_Instructions to follow_: Take from the data every line in which the word "screenshot" is found.

(Records for this exercise Opens)

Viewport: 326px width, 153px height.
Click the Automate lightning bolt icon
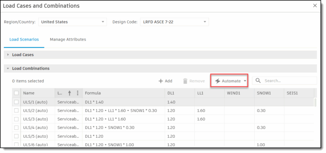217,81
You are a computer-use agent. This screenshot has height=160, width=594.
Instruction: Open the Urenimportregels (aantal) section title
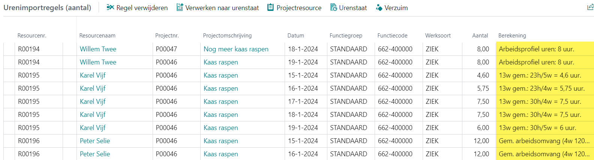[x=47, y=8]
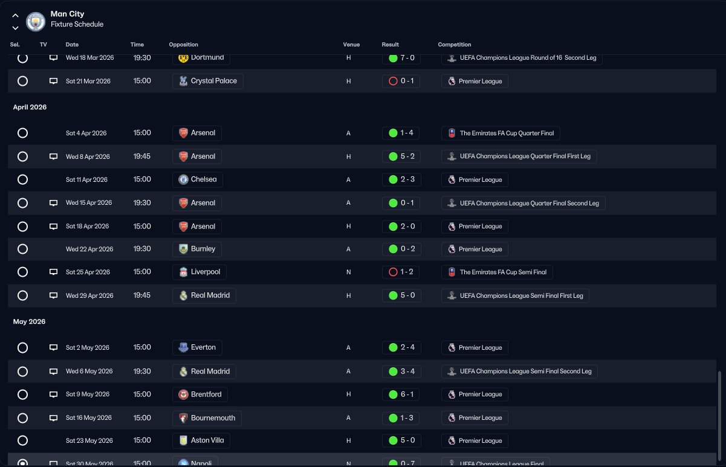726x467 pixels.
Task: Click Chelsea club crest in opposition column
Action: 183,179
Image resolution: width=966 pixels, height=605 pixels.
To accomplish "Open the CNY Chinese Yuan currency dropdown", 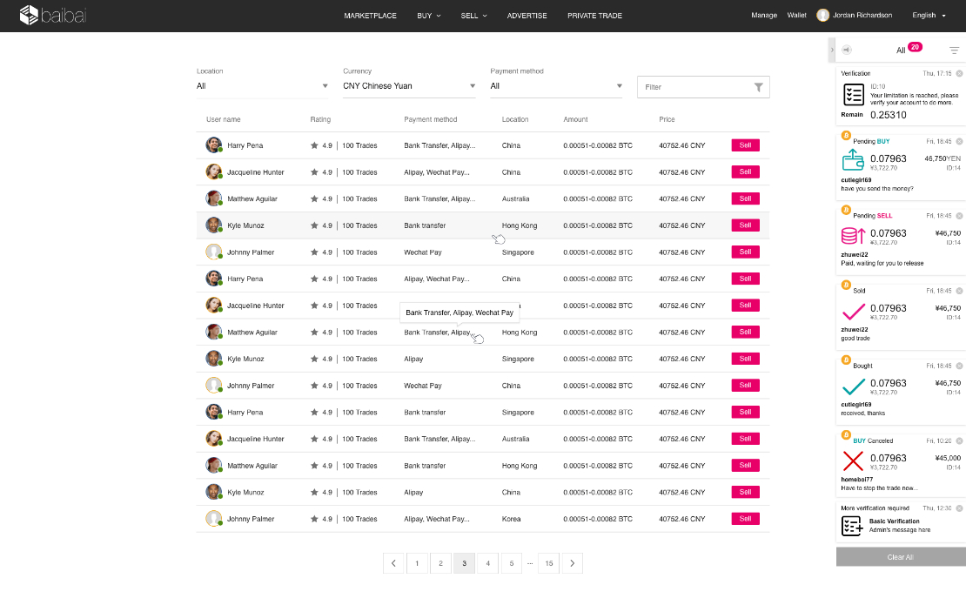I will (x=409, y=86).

(Records for this exercise Closes)
(Records for this exercise Opens)

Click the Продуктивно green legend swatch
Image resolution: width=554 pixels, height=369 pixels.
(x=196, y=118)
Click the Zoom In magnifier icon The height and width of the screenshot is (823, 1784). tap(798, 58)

(Records for this exercise Closes)

_Result_:
You are a computer-use agent. This screenshot has height=160, width=594.
Click the Zoom In magnifier icon The height and width of the screenshot is (823, 1784). tap(798, 58)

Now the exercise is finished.